Хикари смеётся так громко, что сразу же становится понятно, что я и есть тот самый парень, который отверг её любовь.
Мы с Хаято встречаемся у ворот школы. Блондин, кажется, без настроения и какой-то мрачный.
— Что бы ты делал, если твою любовь отвергли?
Небо окрашивается в оранжево-розовый. Интересно, а если бы цвета имели запах, то как бы пах закат? Яблоками или персиками? Свежей травой или опалыми листьями?
— Я бы сделал так, чтобы она оказалась взаимной, — Гокудера чешет лоб. — Звучит, конечно, по-идиотски, но я бы землю перевернул и добился расположения человека, которого люблю.
— А ты когда-нибудь влюблялся? — спрашиваю, наивно пиная маленький камень под ногами.
— Нет, конечно.
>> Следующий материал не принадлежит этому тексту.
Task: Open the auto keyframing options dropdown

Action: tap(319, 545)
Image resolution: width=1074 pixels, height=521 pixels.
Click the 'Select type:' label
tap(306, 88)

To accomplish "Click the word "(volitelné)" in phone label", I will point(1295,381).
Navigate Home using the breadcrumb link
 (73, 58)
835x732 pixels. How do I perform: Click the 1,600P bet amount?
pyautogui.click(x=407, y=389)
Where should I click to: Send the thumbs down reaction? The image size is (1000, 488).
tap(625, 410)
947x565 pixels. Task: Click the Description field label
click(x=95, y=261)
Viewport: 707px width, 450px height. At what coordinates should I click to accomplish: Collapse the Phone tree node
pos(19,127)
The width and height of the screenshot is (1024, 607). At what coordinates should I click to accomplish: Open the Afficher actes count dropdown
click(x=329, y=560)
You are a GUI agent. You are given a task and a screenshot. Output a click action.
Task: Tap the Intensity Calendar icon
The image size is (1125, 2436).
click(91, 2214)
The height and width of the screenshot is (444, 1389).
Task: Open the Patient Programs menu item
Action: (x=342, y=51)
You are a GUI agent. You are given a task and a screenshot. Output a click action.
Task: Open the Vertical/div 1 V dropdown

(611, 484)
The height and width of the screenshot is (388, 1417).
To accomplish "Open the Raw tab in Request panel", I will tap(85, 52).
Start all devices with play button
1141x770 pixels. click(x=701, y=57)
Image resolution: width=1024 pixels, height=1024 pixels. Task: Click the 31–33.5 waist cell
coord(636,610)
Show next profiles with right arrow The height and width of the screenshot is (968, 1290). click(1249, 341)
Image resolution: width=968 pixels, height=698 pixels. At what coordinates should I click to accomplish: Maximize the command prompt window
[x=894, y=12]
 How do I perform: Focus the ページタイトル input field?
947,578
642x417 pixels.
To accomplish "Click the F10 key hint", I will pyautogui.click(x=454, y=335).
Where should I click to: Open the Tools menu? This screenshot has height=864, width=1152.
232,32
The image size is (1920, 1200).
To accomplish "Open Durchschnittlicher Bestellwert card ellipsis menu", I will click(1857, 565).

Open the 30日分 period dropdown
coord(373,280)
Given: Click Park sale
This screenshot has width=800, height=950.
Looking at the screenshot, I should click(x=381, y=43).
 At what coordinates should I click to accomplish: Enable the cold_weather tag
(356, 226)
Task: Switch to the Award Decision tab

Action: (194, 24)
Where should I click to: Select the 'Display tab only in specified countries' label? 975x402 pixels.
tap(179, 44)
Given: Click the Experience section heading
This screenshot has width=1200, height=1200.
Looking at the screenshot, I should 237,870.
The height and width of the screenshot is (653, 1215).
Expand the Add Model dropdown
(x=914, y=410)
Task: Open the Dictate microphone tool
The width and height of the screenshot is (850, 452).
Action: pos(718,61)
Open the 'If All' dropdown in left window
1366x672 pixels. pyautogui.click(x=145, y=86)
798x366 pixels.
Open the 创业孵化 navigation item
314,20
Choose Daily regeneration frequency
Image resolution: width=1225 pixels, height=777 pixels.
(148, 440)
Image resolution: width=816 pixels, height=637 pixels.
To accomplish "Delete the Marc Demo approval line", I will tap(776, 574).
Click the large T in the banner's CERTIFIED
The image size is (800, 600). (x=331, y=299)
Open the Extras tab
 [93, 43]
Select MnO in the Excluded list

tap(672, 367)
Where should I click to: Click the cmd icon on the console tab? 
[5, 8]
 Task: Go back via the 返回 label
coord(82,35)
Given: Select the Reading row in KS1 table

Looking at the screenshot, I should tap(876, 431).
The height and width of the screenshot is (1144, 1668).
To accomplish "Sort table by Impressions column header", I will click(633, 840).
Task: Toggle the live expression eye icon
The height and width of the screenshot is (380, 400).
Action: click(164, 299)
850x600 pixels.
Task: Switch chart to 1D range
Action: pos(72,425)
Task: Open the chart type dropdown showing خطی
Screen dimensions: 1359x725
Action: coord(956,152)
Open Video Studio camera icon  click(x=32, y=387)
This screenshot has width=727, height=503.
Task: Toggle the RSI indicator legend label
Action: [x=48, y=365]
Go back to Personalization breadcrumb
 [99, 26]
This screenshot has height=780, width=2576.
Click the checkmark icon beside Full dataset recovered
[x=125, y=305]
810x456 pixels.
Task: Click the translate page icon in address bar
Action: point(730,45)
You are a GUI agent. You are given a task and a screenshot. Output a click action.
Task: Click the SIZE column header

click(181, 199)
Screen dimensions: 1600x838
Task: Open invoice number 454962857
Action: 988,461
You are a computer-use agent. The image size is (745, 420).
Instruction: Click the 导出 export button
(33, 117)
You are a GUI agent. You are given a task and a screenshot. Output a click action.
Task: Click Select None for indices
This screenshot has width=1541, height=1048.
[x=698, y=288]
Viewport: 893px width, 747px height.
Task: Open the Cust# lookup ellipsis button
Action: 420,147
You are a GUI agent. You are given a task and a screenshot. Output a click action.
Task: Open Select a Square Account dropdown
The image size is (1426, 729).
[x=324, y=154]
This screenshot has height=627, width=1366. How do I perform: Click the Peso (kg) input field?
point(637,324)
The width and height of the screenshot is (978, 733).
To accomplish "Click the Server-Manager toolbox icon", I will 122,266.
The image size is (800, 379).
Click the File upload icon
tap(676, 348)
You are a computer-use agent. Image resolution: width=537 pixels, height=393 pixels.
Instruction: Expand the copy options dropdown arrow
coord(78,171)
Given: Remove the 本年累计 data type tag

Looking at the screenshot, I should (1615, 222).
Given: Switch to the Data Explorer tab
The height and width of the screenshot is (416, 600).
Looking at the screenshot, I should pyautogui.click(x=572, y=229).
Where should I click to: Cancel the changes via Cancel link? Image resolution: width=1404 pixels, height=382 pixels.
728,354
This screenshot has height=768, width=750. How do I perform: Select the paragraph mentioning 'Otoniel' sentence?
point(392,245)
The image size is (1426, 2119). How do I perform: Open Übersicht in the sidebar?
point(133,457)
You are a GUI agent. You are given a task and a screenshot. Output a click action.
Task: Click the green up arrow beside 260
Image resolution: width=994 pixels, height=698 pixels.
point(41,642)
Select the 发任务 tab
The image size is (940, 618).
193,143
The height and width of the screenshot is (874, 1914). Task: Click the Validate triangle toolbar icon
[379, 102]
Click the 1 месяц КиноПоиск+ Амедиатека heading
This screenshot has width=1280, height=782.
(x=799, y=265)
Я разве похож на влюблённого мудака? — если бы зелёный цвет имел запах, он бы пах Хаято. — И да, бейсболист, запомни: любви нет.
— Веришь в какого-то абстрактного бога, но не веришь в любовь. Ты странный.
— Ну ладно, вот ты когда-нибудь влюблялся? Или любишь кого-нибудь сейчас? — я, вроде, должен сказать правду.
— Неа, — становится легче, — иногда я чувствую некий интерес, но затем всё сходит на нет.
— И этот человек заливает мне что-то о существовании любви, — Хаято закуривает. — Мы оба странные, смирись.
У меня до сих пор нет ответа на вопрос, который я задаю всем.
У прозрачной призмы был бы мой аромат.